_DOCUMENT EXTRACT_
********

Use Picture Prompts To Improve Your Writing Skills
A Picture Is Worth a Thousand Words
Unless, of course, you have writer’s block and then forget about it!
We writers are creators. We are artists of the written word. We use our imaginations and we construct stories from seemingly meaningless objects and events. We can see five-hundred words in the simple act of a woman crossing the street, and we can give birth to a story while thinking back to a game of tag during our childhoods. This is what we do. This is who we are.
But even the best among us have days when the creativity is not flowing. There are days, and you all know what I’m talking about, when we have lost the “create” and all we are left with is “ivity.” Those are the days when some prompts come in handy, and today is the day when I’m going to give you a few prompts and hopefully jar loose that idea that has been stuck in the netherworld of your brain.
Are you ready and willing to give it a go?
This is a simple exercise. In each subheading below you will find a picture prompt to the right. Then I am going to ask you to use a specific sense to describe that picture prompt. In other words, the first picture will be your prompt to write something concerning sight. The second picture will be touch, the third smell and so on.
Never fear, I won’t leave you during this exercise. In each section I will help you with the prompt and give an example or two of what I expect from you. Fair enough? Well then let’s begin.
See Me
This first picture is one of my personal favorites. The beautiful woman in the shot is my wife Bev, and it was taken during one of our hikes to Pinnacle Saddle in the Tatoosh Range just west of Mt. Rainier in Washington State. She is looking southwest and in the distance you can see Mt. Adams in the Cascade Mountain Range.
What do you see? Of course you see the mountain in the distance, and the clouds and blue sky, but look more closely. Do see the different shades of gray? Do you see what season it is? Do you see what I see, a woman in love with nature and with life, a woman in the prime of her life and loving every minute of that life?
Touch Me
Yes, this prompt is of Bev again, doing her snow angel thing with snowshoes on. You can take the woman out of childhood but you can never take the childhood out of the woman.
What does this picture feel like to you? Do you feel the cold of the snow? Do you feel the crisp air on your face and the coldness in your lungs as you breathe deep?
Better yet, do you remember what it felt like the last time you made a snow angel? Do you remember what childhood felt like for you? Do you remember what it felt like to be so young and carefree, before the realities of adulthood began to weigh you down?

********

_STORED RECORDS_
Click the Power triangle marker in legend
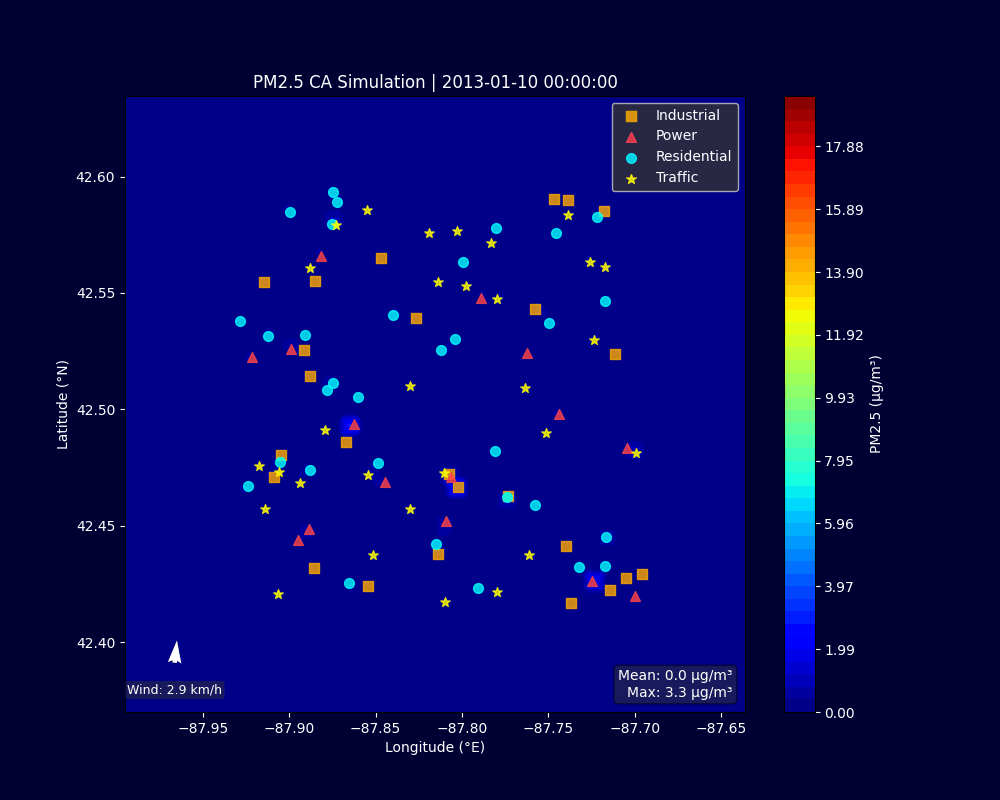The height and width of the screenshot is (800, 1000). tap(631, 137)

********

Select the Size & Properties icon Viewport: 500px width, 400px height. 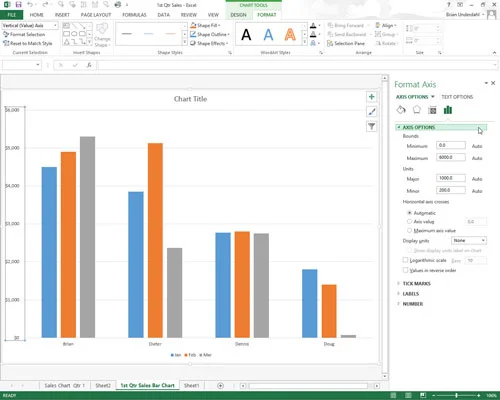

********

Continue the text about picture prompts for writing from the point where it stops.

Of course I had to include this video
Smell Me
I was going to give you a picture of dog poop as a prompt but decided to spare you that experience. Instead we have a picture of our vegetable garden before planting in late March. What do you smell when you look at this picture?
I can smell the fresh soil and the lingering scent of the compost that had been added. I can smell the neighborhood awakening after a long winter. I can smell the first flowers of the spring and I can smell the springs of my childhood on my grandfather’s farm, again the scent of the soil but also the farm animals as they bask in the sunshine and rub up against me for attention, and the smell of my grandfather, a mixture of sweat, tobacco and Old Spice.
Watch it....Katie is a doll
Taste Me
My apologies if that subheading seems a bit erotic. It wasn’t meant to be but hey, I have a creative mind and I’m assuming some of you thought the same thing I did when I wrote “taste me.”
We have here a picture of a street fair we have in our neighborhood every September. When I think of street fairs I think of fair food, so I look at this picture and I can taste the hot dogs, corn dogs, cotton candy and elephant ears. I can taste the nachos and cheese, the cheeseburgers, the lemonade and of course the hot pretzels, just like the fair food of my youth, a taste sensation that never grows old or stale.
And of course, when it is all over and we have returned home, I can taste the sweet kiss from Bev as we say goodnight after a deliciously fun day with neighbors and friends.
Hear Me
You might think this is a strange picture prompt for hearing, but if that’s the case you aren’t listening close enough. This shot was taken looking east across Yellowstone Lake. Serene, yes? Beautiful, yes? But what do you hear?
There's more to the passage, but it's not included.